Generalized and Mechanistic PV Module Performance Prediction From Computer Vision and Machine Learning on Electroluminescence Images

Abstract

Electroluminescence (EL) imaging of photovoltiac (PV) modules offers high-speed, high-resolution information about device performance, affording opportunities for greater insight and efficiency in module characterization across manufacturing, research and development, and power plant operations and management. Predicting module electrical properties from EL image features is a critical step toward these applications. In this article, we demonstrate quantification of both generalized and performance mechanism-specific EL image features, using pixel intensity-based and machine learning classification algorithms.

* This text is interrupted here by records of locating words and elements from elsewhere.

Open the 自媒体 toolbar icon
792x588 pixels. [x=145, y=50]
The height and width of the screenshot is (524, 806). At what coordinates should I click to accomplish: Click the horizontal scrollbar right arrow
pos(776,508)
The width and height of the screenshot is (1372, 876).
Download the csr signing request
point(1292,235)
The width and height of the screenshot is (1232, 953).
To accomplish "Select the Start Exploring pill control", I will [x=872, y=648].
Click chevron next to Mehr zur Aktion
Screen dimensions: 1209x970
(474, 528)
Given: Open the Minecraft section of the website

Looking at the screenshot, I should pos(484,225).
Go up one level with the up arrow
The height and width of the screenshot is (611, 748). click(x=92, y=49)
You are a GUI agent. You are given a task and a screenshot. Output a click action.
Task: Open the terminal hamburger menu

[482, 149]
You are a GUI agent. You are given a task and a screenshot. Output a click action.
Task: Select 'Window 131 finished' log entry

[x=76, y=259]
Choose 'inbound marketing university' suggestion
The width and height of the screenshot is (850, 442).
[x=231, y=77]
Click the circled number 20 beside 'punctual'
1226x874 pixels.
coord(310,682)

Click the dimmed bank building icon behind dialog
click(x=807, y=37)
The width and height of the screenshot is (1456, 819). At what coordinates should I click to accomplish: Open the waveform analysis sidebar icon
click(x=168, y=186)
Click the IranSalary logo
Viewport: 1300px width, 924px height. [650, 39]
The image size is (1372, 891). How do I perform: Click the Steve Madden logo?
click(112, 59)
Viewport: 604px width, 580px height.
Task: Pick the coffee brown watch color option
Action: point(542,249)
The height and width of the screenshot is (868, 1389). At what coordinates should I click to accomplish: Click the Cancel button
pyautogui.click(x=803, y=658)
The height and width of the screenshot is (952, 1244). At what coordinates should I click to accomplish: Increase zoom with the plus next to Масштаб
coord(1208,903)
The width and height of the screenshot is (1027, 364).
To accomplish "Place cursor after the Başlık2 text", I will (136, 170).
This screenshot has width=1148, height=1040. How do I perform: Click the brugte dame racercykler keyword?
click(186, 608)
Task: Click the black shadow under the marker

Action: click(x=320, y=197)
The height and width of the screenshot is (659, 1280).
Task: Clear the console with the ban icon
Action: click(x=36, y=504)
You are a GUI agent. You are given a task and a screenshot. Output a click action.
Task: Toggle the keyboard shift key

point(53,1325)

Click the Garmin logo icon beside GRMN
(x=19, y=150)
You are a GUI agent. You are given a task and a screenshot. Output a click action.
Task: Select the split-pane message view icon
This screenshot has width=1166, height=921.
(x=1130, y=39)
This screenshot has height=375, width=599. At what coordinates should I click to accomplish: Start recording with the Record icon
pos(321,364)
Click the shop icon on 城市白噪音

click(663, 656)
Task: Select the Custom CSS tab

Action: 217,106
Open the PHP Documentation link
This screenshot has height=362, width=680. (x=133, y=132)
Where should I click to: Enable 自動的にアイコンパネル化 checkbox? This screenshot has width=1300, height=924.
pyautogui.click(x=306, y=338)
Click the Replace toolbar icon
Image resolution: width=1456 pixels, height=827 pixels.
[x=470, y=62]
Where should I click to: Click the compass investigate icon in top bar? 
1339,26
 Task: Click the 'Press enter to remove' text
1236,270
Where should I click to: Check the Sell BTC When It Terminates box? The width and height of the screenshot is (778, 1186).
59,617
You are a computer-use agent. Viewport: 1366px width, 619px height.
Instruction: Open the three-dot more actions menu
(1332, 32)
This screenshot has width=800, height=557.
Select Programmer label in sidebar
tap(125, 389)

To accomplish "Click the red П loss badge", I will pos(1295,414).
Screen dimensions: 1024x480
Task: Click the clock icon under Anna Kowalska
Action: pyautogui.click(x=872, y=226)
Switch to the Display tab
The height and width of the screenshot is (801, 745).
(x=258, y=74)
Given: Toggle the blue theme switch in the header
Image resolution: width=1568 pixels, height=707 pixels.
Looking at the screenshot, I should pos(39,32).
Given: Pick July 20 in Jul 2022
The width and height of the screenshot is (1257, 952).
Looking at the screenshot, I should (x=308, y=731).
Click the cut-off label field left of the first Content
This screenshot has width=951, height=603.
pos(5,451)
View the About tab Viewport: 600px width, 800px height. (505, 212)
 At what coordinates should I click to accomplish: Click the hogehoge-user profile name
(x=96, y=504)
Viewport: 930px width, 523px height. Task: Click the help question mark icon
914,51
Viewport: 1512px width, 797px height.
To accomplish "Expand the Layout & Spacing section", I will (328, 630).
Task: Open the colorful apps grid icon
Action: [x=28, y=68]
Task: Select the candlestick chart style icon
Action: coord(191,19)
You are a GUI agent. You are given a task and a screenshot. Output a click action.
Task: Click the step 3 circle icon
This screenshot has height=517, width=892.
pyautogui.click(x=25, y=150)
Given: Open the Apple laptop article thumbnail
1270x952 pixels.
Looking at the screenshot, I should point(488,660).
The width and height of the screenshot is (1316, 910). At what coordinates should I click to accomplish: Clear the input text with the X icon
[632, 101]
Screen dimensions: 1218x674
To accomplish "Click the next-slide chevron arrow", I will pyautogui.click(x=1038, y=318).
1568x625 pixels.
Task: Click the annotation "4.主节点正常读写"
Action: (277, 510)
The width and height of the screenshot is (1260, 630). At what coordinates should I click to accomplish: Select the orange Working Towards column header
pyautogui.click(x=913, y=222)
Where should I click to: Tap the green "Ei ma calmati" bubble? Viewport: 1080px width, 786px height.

From EL image features, we build predictive models for PV module power and series resistance, using time-series current–voltage ( I–V ) and EL data obtained stepwise on five brands of modules spanning three Si cell types through two accelerated exposures: damp heat (DH) (85 $^\circ$ C/85% RH) and thermal cycling (TC) (IEC 61215). In total, 195 pairs of EL images and I–V characteristics were analyzed, yielding 11 700 individual PV cell images. A convolutional neural network was built to classify cells by the severity of busbar corrosion with high accuracy (95%). Generalized power predictive models estimated the maximum power of PV modules from EL images with high confidence and an adjusted- $R^2$ of 0.88, across all module brands and cell types in extended DH and TC exposures. Mechanistic degradation prediction was demonstrated by quantification of busbar corrosion in EL images of three module brands in DH, and subsequent modeling of series resistance using these mechanism-specific EL image features. For modules exhibiting busbar corrosion, we demonstrated series resistance predictive models with adjusted- $R^2$ of up to 0.73.